Même s’ils demeurent exceptionnels quand on les rapporte aux données de l’épidémie, les recours à la justice pénale pour des faits de transmission ou d’exposition au risque de transmission du VIH sont en augmentation. De 3 en dix ans entre 1998-2007 à 20 pendant les 7 dernières années.
Le Conseil national du sida - dont les missions ont été élargies aux hépatites virales - alerte aujourd’hui sur l’augmentation de ces recours qui paradoxalement interviennent dans un contexte de « relative normalisation à la fois thérapeutique et épidémiologique de l’épidémie » avec une diminution du préjudice de santé entraîné par la contamination par le VIH.
Incertitude juridique
Le CNS s’alarme en particulier de l’utilisation d’autres moyens de protection que le préservatif. « Il ne peut être garanti que les autres moyens de protection puissent être retenus comme recevables dans le cadre d’une procédure pour transmission ou exposition au risque de transmission du VIH », s’inquiète le CNS qui souligne que cette incertitude juridique risque de compromettre les stratégies de prévention, notamment la recommandation du rapport d’experts 2013 sur la prise en charge du VIH, qui vise à initier un traitement à des fins de prévention.

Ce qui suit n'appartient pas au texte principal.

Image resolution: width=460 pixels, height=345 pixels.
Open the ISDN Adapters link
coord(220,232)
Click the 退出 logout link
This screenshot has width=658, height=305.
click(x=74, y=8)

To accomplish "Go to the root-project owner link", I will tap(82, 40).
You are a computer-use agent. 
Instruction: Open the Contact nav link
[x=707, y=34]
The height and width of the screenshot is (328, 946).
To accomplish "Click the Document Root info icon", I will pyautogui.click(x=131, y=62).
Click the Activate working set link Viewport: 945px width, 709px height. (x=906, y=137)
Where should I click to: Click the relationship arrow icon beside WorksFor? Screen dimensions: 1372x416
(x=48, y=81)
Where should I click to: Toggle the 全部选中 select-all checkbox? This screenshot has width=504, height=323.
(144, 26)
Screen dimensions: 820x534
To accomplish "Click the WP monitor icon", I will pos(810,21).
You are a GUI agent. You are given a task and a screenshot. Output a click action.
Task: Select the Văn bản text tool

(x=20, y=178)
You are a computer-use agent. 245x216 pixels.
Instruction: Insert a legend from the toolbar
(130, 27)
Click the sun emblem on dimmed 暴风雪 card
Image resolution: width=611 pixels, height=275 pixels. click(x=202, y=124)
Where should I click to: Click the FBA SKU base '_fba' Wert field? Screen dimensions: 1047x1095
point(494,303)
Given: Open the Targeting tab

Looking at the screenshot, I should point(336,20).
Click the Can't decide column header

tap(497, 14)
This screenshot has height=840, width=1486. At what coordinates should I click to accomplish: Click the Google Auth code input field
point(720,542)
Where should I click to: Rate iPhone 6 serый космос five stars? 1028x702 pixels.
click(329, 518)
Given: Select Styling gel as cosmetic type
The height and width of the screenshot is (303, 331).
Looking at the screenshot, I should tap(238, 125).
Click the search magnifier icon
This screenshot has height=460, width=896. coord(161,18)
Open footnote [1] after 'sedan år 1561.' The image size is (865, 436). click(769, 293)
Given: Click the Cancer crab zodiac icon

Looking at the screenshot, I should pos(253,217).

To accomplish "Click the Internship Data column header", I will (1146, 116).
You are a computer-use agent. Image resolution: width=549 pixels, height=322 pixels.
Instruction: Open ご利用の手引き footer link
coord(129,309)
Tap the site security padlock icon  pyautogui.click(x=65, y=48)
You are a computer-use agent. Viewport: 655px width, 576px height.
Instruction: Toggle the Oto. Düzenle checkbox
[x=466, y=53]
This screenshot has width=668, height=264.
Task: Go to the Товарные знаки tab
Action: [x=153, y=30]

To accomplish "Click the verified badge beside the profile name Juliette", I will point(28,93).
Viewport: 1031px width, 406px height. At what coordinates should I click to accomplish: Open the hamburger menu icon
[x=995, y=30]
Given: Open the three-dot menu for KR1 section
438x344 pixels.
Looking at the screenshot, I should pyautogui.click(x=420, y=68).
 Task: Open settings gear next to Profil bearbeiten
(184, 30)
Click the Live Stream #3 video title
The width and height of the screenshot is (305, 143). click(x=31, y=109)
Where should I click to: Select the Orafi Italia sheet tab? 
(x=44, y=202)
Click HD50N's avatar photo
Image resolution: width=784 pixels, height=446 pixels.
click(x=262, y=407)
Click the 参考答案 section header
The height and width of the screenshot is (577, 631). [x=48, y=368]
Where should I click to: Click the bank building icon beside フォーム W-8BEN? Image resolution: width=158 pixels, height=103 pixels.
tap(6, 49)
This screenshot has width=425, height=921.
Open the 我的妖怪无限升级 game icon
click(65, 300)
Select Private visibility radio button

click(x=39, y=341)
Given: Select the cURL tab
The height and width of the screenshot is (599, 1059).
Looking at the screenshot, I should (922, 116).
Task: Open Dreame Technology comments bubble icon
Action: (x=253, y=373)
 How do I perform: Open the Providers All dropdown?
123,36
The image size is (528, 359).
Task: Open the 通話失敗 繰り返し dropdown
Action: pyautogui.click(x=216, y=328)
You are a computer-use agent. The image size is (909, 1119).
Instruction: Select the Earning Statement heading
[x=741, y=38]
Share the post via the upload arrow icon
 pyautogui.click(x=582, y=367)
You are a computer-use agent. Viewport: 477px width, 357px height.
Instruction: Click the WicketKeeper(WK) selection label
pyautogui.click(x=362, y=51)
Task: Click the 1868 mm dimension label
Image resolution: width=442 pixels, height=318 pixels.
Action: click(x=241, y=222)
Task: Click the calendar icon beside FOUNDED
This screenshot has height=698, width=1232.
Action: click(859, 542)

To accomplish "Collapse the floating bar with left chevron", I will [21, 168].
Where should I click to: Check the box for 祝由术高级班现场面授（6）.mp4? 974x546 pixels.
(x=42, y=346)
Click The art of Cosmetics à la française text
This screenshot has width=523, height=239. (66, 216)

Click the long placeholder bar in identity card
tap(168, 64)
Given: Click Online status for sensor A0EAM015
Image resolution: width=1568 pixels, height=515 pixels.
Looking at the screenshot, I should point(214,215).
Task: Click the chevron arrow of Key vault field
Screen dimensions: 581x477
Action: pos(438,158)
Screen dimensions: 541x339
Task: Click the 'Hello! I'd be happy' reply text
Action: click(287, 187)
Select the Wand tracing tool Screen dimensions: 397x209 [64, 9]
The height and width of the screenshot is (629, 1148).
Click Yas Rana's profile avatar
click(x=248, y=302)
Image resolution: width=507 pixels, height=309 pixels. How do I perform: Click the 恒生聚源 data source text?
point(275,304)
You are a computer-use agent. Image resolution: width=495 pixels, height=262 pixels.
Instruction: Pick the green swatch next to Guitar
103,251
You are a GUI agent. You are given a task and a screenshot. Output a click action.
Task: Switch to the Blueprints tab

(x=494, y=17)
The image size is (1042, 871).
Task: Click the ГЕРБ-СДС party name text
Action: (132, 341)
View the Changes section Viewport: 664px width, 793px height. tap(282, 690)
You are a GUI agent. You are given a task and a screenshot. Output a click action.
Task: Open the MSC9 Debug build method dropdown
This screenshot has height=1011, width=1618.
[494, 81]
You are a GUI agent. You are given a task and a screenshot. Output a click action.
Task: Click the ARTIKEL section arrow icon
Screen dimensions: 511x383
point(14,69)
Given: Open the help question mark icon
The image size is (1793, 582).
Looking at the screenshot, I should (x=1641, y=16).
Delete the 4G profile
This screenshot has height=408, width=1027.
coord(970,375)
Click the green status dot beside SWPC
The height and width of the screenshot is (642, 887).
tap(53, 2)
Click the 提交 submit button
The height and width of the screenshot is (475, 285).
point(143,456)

Depuis l’avis du CNS de 2006 qui faisait suite à la controverse suscitée par la condamnation à six années de prison d’un homme accusé d’avoir contaminé deux anciennes compagnes auxquelles il avait dissimulé sa séropositivité, une vingtaine d’affaires ont été jugées en France. Les données recueillies sur les 23 prévenus et les 34 victimes impliquées dans ces affaires mettent en évidence une surreprésentation des cas de transmission hétérosexuelle - plus de 3/4 des procédures alors que la transmission homosexuelle concerne 45 % des personnes suivies pour le VIH en France. Le CNS rappelle que c’est en 2003 à Marseille qu’un petit groupe de femmes séropositives s’est organisé au sein d’une association, « Femmes positives ». Ces femmes avaient le sentiment d’avoir été trahies, dans le cadre d’une relation de couple stable par un partenaire qui les a sciemment entretenues dans l’ignorance du risque qu’il leur faisait courir. Elles avaient aussi le sentiment d’être des « ni, ni » c’est-à-dire qu’elles n’avaient pas conscience du risque puisqu’elles n’appartenaient pas aux groupes dits à risque. La prédominance des femmes parmi les plaignantes alors que les prévenus sont des hommes de même que les circonstances de la contamination - une relation de couples dans la quasi-totalité des cas - confirment cette évolution historique. Les données montrent également une sous représentation importante des personnes immigrées originaire d’Afrique subsaharienne (seulement 1 plaignante sur 26 alors quelles représentent 54 % des femmes hétérosexuelles prises en charge pour le VIH en France).
Informations juridiques et scientifiques
Parmi les 23 procédures jugées, la majorité relevait d’une juridiction correctionnelle et seulement 5 d’une juridiction d’assises. « La prison constitue la peine de référence, puisque le choix des tribunaux s’est systématiquement porté sur des peines d’emprisonnement, d’une durée d’une à douze années », déplore le CNS qui rappelle que l’incarcération n’est pas en soi un moyen de limiter la diffusion du VIH. « Il est au contraire démontré que la prison est un lieu de pratiques à risque élevé de transmission », poursuit le Conseil. De même, « l’effet dissuasif plus généralement escompté des peines de prison apparaît incertain ».
Le CNS rappelle l’impératif de renforcer la lutte contre la stigmatisation et de renforcer la prévention et le dépistage. Il recommande d’améliorer l’information des juges sur la problématique de la transmission du VIH en l’intégrant dans leur programme de formation. De même, il insiste sur la formation des officiers de police qui auront à mener les enquêtes. Pour prévenir la récidive, le CNS recommande de favoriser l’insertion et la réinsertion des personnes condamnées, d’améliorer leur accompagnement et d’appliquer des peines alternatives de privation de liberté (placement sous surveillance électronique, semi-liberté... travail d’intérêt général par exemple). Le CNS demande aux autorités de permettre un accès large et adapté à des informations juridiques et scientifiques « à jour et de qualité » sur la pénalisation de la transmission et l’exposition au risque de transmission. Il cite notamment la création d’une mission chargée de la conception et de la mise à disposition d’outils d’information adaptés aux professionnels et personnes concernés.